During a recent investor call, Netflix CFO Spencer Neumann elaborated a little more on the situation, offering a caveat that the firm might renegotiate some content agreements. "Hopefully we can supplement that," said Neumann. "But we'll be disciplined in what we do."

Netflix hasn't disclosed what will or won't be included in the ad-supported tier, but based on what they have said, we can make an educated guess. The plan will probably include Netflix Originals such as Bridgerton and Stranger Things, but anything not made by the streamer is fair game for exclusion. This could include many popular titles, such as AMC Networks' Breaking Bad, DreamWorks Animation's Kung Fu Panda franchise, and the History Channel reality series Alone.

You get what you pay for

Netflix has not previously used content as a way to differentiate between tiers. But now the company is adjusting its operating model, this may be the right time for such an approach.

One example of this is HBO Max, owned by Warner Bros. Discovery (WBD -2.17%). The streamer provides a $9.99 per month ad-supported tier, offering shows such as Westworld and movies like King Richard. However, when popular films such as The Batman first arrive on HBO Max, they are typically only available to customers who pay more for the ad-free plan.

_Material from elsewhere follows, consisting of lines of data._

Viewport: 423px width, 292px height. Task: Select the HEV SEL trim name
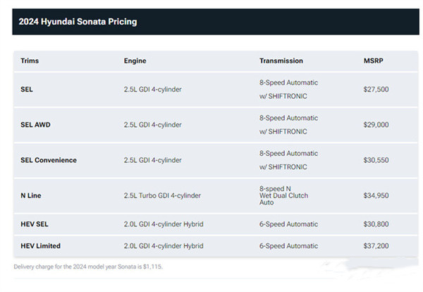(x=35, y=224)
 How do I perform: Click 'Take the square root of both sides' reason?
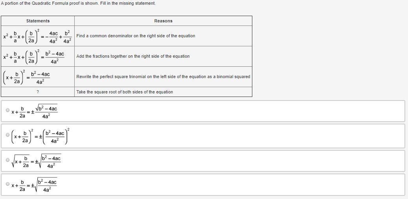point(125,92)
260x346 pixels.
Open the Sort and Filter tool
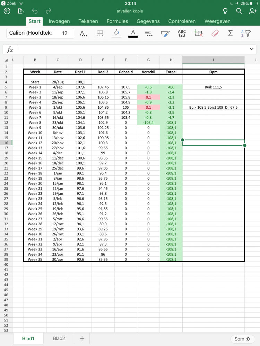[x=246, y=33]
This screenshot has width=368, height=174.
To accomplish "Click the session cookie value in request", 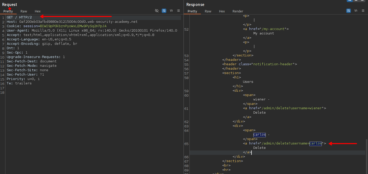I will 73,26.

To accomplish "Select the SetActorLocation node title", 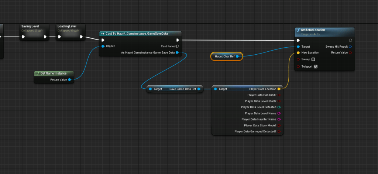I will click(x=313, y=30).
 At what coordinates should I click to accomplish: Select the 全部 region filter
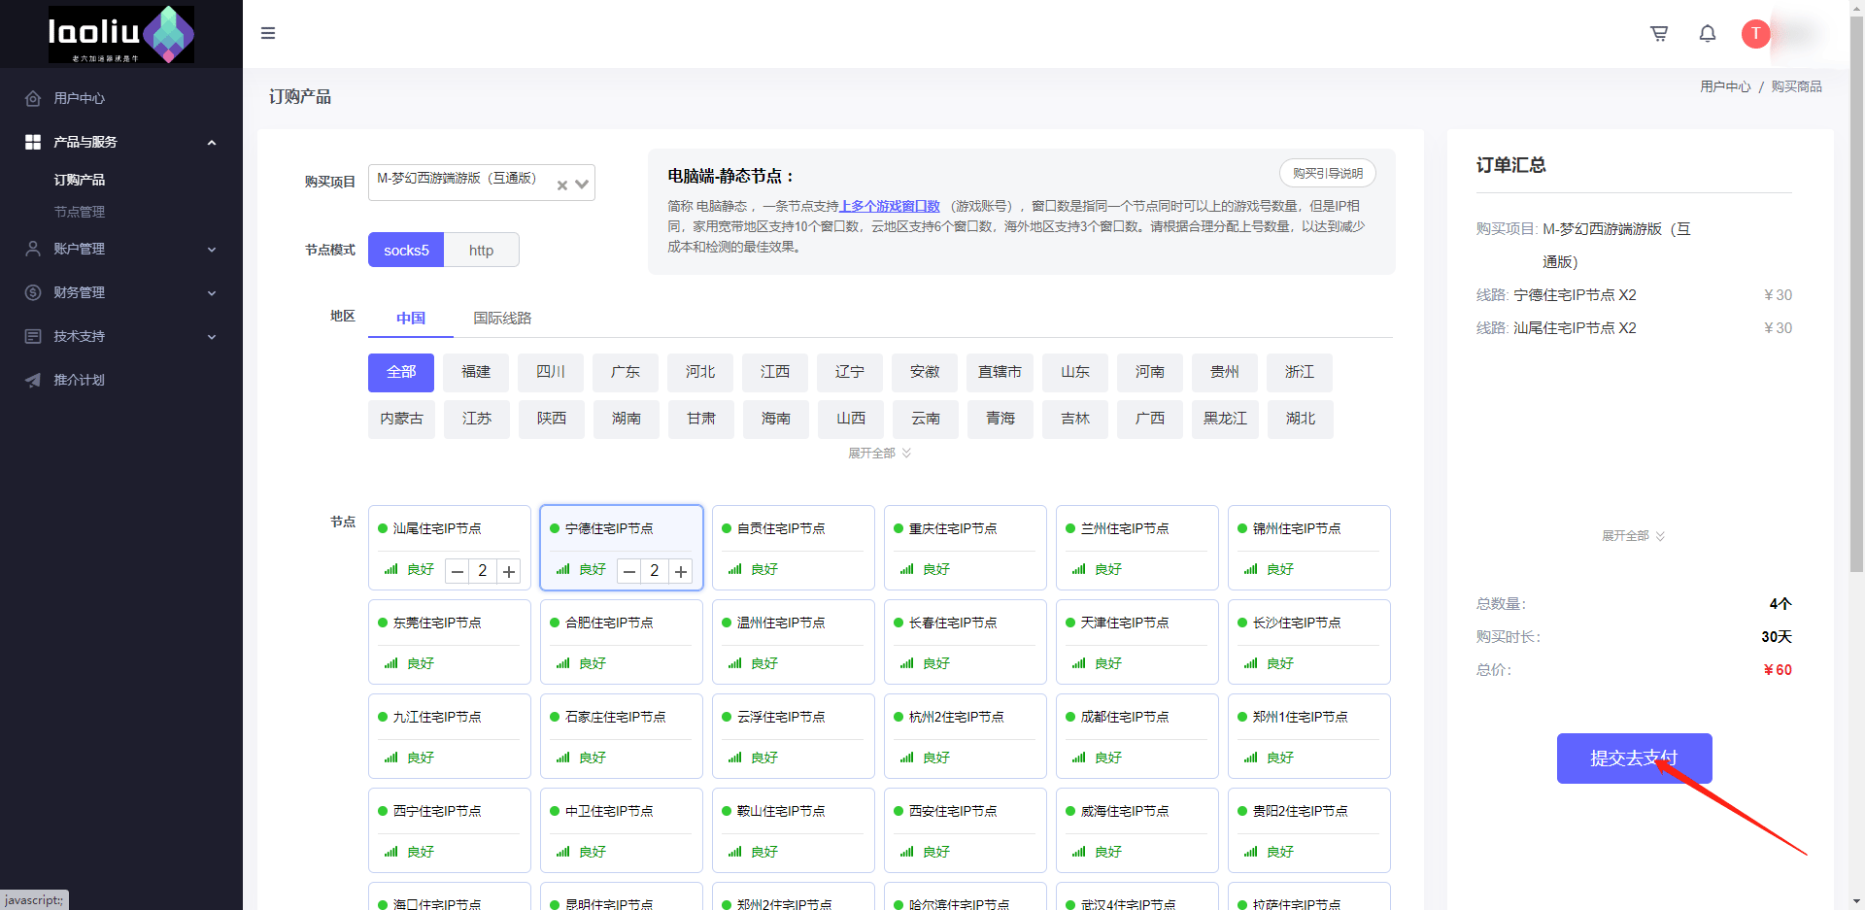tap(400, 372)
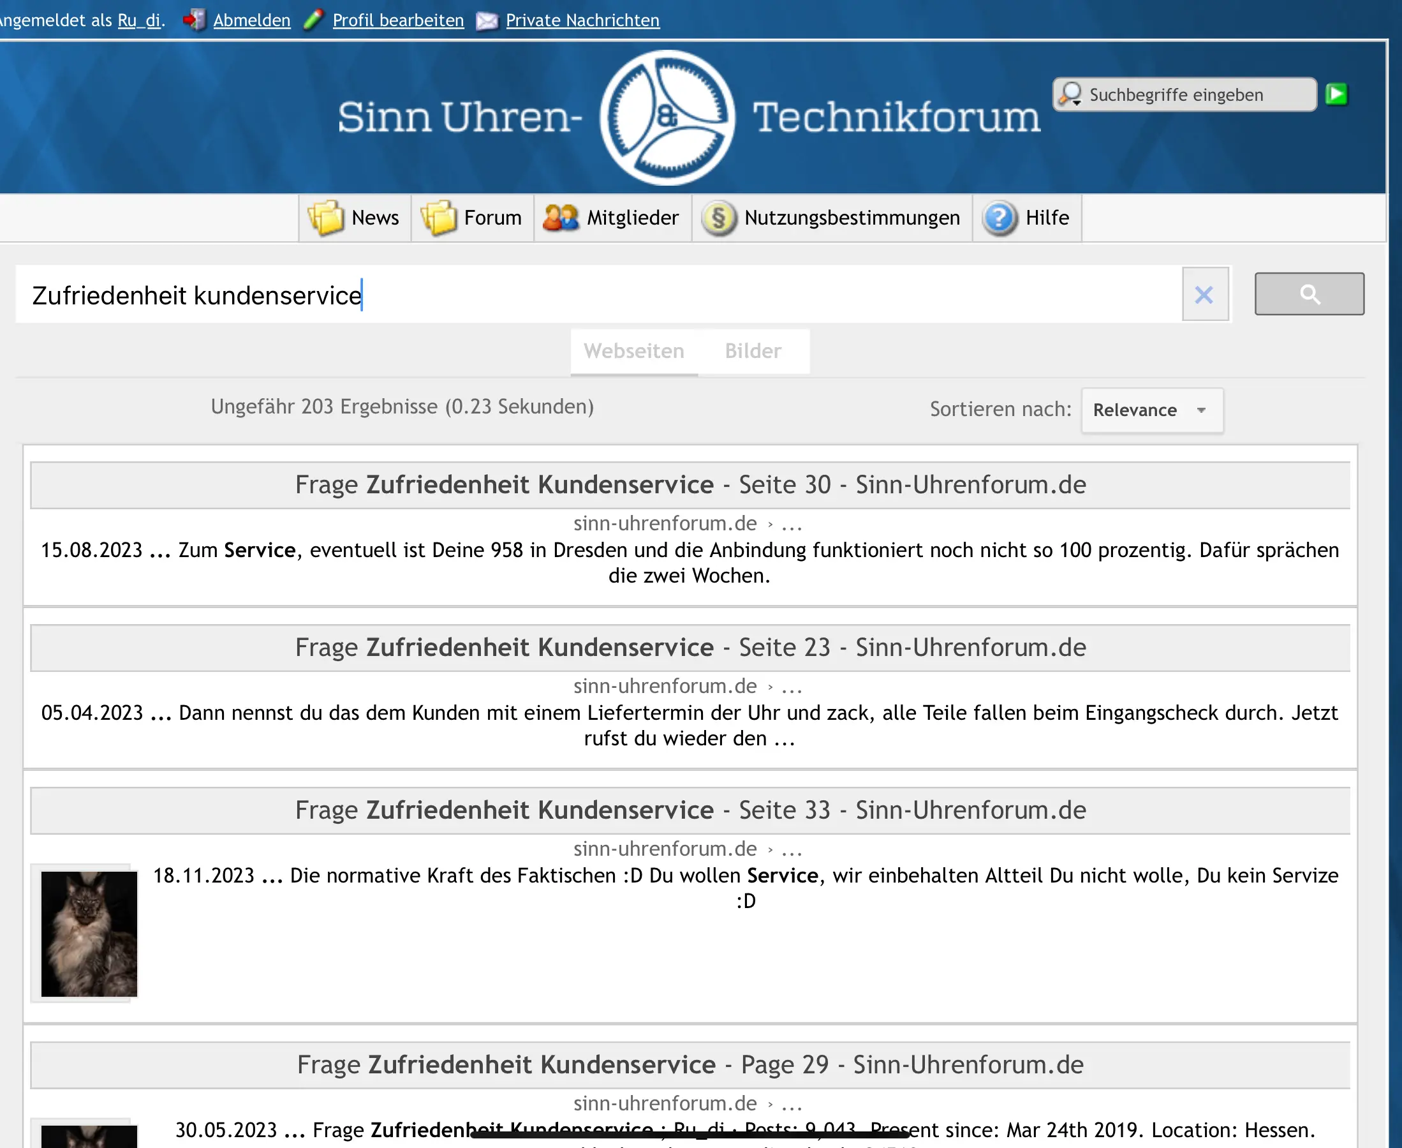Clear the search query with the X button
Image resolution: width=1402 pixels, height=1148 pixels.
(x=1204, y=295)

Still, despite the restriction, there are signs many customers are fine with the trade-off. Warner Bros. Discovery does not break out its mix of ad-supported and non-ad-based customers, but researchers have estimated as much as 30% of HBO Max's subscriber base have opted for the cheaper plan.

For Netflix, getting the right balance of what's available with the ad-supported tier will be important. The offering should be enticing enough that lots of new subscribers (or lapsed customers) sign up for it. But make it too good, and the firm could be leaving money on the table.

Still, perhaps the biggest risk Netflix faces in rolling out an ad-based offering is that those on higher-priced plans may swap to it. After all, these customers have been exposed to what's on offer in the full Netflix. If they see the ad-based plan as good enough, it could take a bite out of the streamer's revenue.

As the launch of Netflix's ad-supported tier gets closer, expect the company to share more details of what subscribers can expect. If a significant number of popular shows or movies are missing, it might not all be about licensing. Instead, it could simply be that Netflix believes those who want more will have to pay for it.